Problem to work on => Going down the data below, set down exactly the line with "Click the elements search filter field" and each line after it through the line with "1261x901 pixels."; no other lines.

Stored items
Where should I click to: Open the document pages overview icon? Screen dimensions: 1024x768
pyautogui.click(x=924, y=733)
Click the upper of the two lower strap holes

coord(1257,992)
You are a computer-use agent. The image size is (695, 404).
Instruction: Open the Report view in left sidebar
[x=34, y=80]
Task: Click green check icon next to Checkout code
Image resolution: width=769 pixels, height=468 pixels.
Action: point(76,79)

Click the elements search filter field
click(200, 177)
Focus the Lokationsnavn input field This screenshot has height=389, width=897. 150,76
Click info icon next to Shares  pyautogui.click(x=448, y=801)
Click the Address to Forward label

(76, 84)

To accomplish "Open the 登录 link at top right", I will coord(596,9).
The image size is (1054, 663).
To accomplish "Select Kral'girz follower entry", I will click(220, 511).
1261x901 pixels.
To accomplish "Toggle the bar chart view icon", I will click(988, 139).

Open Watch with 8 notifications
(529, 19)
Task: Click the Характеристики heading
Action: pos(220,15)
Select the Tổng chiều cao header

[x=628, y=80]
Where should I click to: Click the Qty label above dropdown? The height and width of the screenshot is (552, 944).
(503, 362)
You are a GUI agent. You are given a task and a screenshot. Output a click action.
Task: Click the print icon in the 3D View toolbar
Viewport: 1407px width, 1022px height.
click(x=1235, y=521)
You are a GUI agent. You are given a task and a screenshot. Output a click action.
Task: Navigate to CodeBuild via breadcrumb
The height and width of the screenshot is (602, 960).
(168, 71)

Response for this exercise =>
Click the elements search filter field
click(200, 177)
Focus the Lokationsnavn input field This screenshot has height=389, width=897. 150,76
Click info icon next to Shares  pyautogui.click(x=448, y=801)
Click the Address to Forward label

(76, 84)

To accomplish "Open the 登录 link at top right", I will coord(596,9).
The image size is (1054, 663).
To accomplish "Select Kral'girz follower entry", I will click(220, 511).
1261x901 pixels.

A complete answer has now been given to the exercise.